Lloyds Banking Group’s profits are back at pre-crisis level, there’s a new, digital-heavy three-year plan and enough surplus cash to spend £1bn buying back shares. Very good, but the chief executive, António Horta Osório, has a more interesting boast. Lloyds, he said, is “completely aligned” with Jeremy Corbyn’s vision that banks should serve the “real economy”.
You can see what Horta Osório means, of course. Since the crisis, Lloyds has jettisoned almost all its overseas operations and presents itself these days as a patriotic servant of “the people, businesses and communities in the UK”. Its logo is a stylised union jack in green. It parades its flattering statistics at every opportunity: £47bn lent to first-time buyers in the last four years, support for 440,000 startups and the No 1 spot among UK corporate taxpayers.
Horta Osório, lest we forget, has become extremely rich in the process: last year’s £6.4m pay packet is absurd and won’t be cheered by politicians of any stripe. Meanwhile, the group’s behaviour in investigating the fraud at HBOS Reading may have been seriously poor – the regulator’s view is keenly awaited.
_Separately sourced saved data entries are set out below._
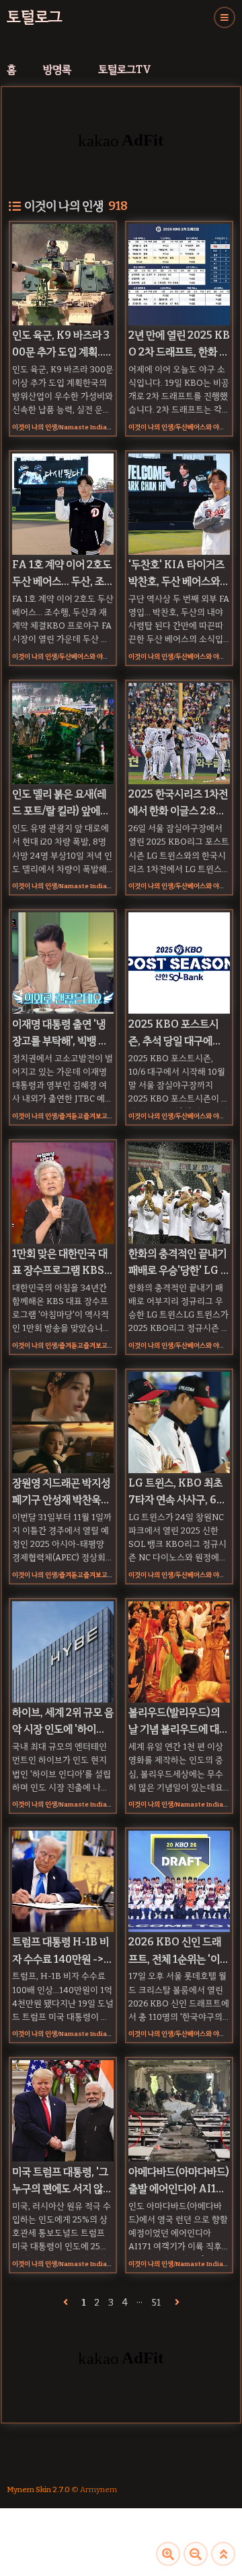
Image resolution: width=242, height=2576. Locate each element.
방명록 (57, 69)
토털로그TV (124, 69)
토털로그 (35, 17)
But, those qualifications aside, what does the Labour leader make of Lloyds? Is it his kind of bank, or one that he’d prefer to break up?
It would be useful to know because Corbyn, in his speech to the EEF, the manufacturers trade body, on Tuesday painted the financial landscape with such a broad brush that it was impossible to guess what policies are being contemplated. “Banks should be helping the real economy, not suffocating it,” he said. And later: “We need a fundamental rethink of whom finance should serve and how it should be regulated.”
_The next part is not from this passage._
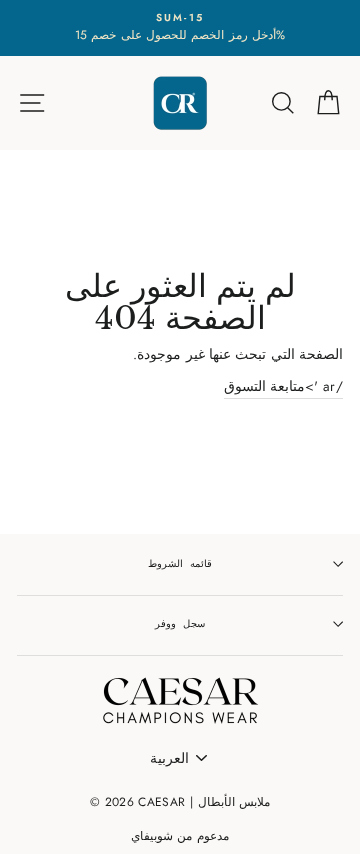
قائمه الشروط (179, 563)
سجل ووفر (179, 623)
What does that mean in practice? Was Corbyn merely bemoaning (fairly) some of the socially useless activities of investment banks? Or was he saying that ring-fencing and fatter capital ratios – the post-crisis reforms of which Lloyds is the poster child – are inadequate?
Horta Osório has laid down a good challenge. The UK’s biggest bank claims it is putting Corbyn’s view of banking into action. Does the Labour leader agree? A clear answer would be more revealing than a speech that made big claims about the sins of modern finance but didn’t name the culprits. Does he view Lloyds as part of the problem or the solution?
AA on the road to nowhere?
The AA, after a 28% fall in its share price, is a company worth £500m towing a £2.7bn caravan of debt. This lop-sided arrangement is the legacy of too many years under private equity ownership (CVC and Permira, take a bow) and the fund managers who foolishly agreed to provide an exit via flotation in 2014. The share price then was 250p v 84p today, offering a vivid illustration of why the AA should never have been allowed to list with this capital structure.
Whistling cheerfully, the chief executive, Simon Breakwell, reckons the heavy debt load won’t impede his plans to reinvigorate the group. The covenants are supposedly light, the average cost of debt is 4.5% and the risk of default is described as “very low” because, even after a hefty profits warning, top-line trading profits are forecast to be £340m-ish this year.
Well, maybe, but it still feels early to be predicting a return to profit growth next year. In attempting to get bigger in car insurance, and to sell policies to non-members for the first time, the AA is pitching itself further into a highly competitive market. The other half of the plan is called “connected car” and involves selling technology devices that detect faults with an engine. Maybe breakdown prevention, as opposed to assistance, really is the future. But since the gadgets have been fitted to only 5,000 cars so far it’s impossible to tell whether this is the advertised game-changer.
Suffering shareholders do know, however, that the AA has been pressing the growth accelerator for years and getting little response. A total of 3.39 million members is a decent base, but the figure is 100,000 lower than three years ago.
The dividend is being cut from 9p a share to just 2p until further notice, demonstrating that bond holders are in the driving seat. The token payment seems to be a peace offering to income funds, including the one run by poor old Neil Woodford, who was there at the AA’s float and whose shocking run goes on. No fancy technology is required to discern the problem in this case: don’t buy shares in simple companies that have been overly complicated by financial engineers.